- Aquetong Aquetong, Solebury Township Aquetong Aquetong (the United States)
- Coordinates: 40°21′5″N 75°0′12″W﻿ / ﻿40.35139°N 75.00333°W
- Country: United States
- State: Pennsylvania
- County: Bucks
- Elevation: 256 ft (78 m)
- Time zone: UTC-5 (EST)
- • Summer (DST): UTC-4 (EDT)
- ZIP code: 18938
- Area codes: 215, 267, 445

= Aquetong, Pennsylvania =

Unincorporated community in Pennsylvania, US

Aquetong is populated place in Solebury Township, Bucks County, Pennsylvania, United States, situated along U.S. Route 202, approximately 2.9 mi west of New Hope.

==History==
Aquetong was originally known as Paxsons Corner during the times of the American Revolution, named after the Paxson family. Benjamin Paxson, a Quaker, was the owner of a mansion known as the 'Rolling Green' and was host to officers and soldiers of the Continental army on a number of occasions. While General Washington and his army was encamped in Doylestown, General Charles Lee with six brigades were camped in a field across the road from the Rolling Green. Hershey's Directory of Bucks County of 1872 listed Aquetong as having a store, several shops and about sixteen dwellings. A post office was established on 31 March 1884, William H. Robinson, the first postmaster, at which time the name was changed to Aquetong. Sometime after 1914, the post office was closed. Mail is now delivered by the New Hope post office.

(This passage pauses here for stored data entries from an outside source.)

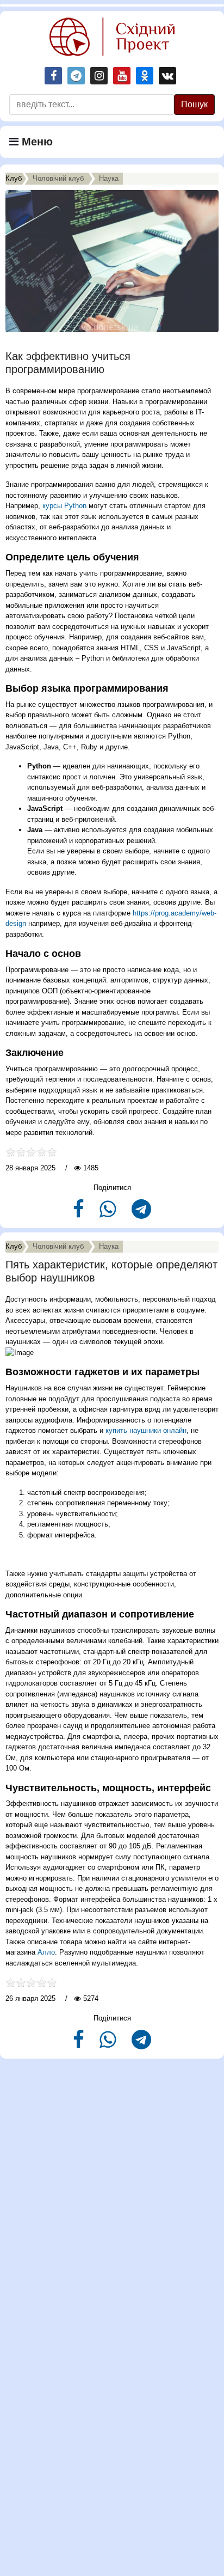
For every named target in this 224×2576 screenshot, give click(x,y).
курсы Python (64, 506)
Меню (35, 142)
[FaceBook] (79, 1214)
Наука (109, 178)
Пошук (194, 104)
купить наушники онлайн (145, 1430)
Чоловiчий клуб (58, 178)
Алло (46, 1952)
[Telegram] (141, 1214)
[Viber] (109, 1214)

==Geography and statistics==
It is located on U.S. Route 202 and Aquetong Road between New Hope and Lahaska. It is located in the Aquetong Creek watershed, which is part of the Delaware River watershed.

The ZIP code is 18938; telephone area codes are 215, 267 and 445. Public safety is provided by the Solebury Township Police Department, Lambertville-New Hope Rescue Squad, Central Bucks Ambulance, Eagle Fire Company, Midway Fire Company, and the Point Pleasant Fire Company.